Major advertising agencies continue to lock out top talent and harm performers
TORONTO (July 13, 2022) – The Alliance of Canadian Cinema, Television and Radio Artists (ACTRA), the union representing professional performers who make commercials, participated in a mediation session yesterday in hopes of renewing an agreement to help get Canada’s performers back to work. Yesterday, the Institute of Canadian Agencies (ICA) declined to renew the National Commercial Agreement, a collective agreement that preserves the minimum rights and protections of performers in the commercial industry.
ACTRA and the Institute of Canadian Agencies (ICA) have a longstanding partnership through the collective agreement. In April 2022, the negotiations hit a critical point when the ICA declined to renew the collective agreement, insisting a clause be included allowing agencies to effectively ignore the agreement’s terms and conditions. The ICA’s actions demonstrate they do not value the minimum rights and pay of Canada’s commercial talent.
“The outcome of yesterday’s mediation session only reinforced that ICA is not interested in moving forward and negotiating with us,” said Marie Kelly, ACTRA National Executive Director. “The ICA’s unwillingness to join the rest of the industry has a direct and detrimental impact on the wellbeing and livelihoods of Canadian performers.”

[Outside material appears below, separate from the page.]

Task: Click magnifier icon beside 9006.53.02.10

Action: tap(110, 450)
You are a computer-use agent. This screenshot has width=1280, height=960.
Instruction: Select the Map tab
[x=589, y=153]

At a time when governments are looking at methods to better protect precarious workers, agreements in the film, television and commercial industry have set a standard across industries. With ICA’s refusal to recognize the collective agreement, workers’ basic rights, pay and benefits are being jeopardized by this dispute and as such, the industry can no longer lead as an example.
On Monday, July 11, 2022, ACTRA and UBCP/ACTRA held direct-action rallies outside of Leo Burnett’s Toronto office and Cossette’s Vancouver office, two of the agencies who remain unwilling to abide by the collective agreement that has preserved minimum protections for over 60 years. ACTRA members just want to get back to work and end the lock-out of performers.
“The instability caused by ICA is detrimental to Canada’s foothold as a global creative powerhouse,” said Kelly. “A2C, ACA and ACTRA will continue working together to preserve and stabilize the industry, and we invite ad agencies to join us and work towards a beneficial solution. There’s nothing more important than protecting the rights of Canadian performers, and we intend to win this fight.”
ACTRA (Alliance of Canadian Cinema, Television and Radio Artists) is the national union of professional performers working in English-language recorded media in Canada. ACTRA represents the interests of over 28,000 members across the country – the foundation of Canada’s highly acclaimed professional performing community.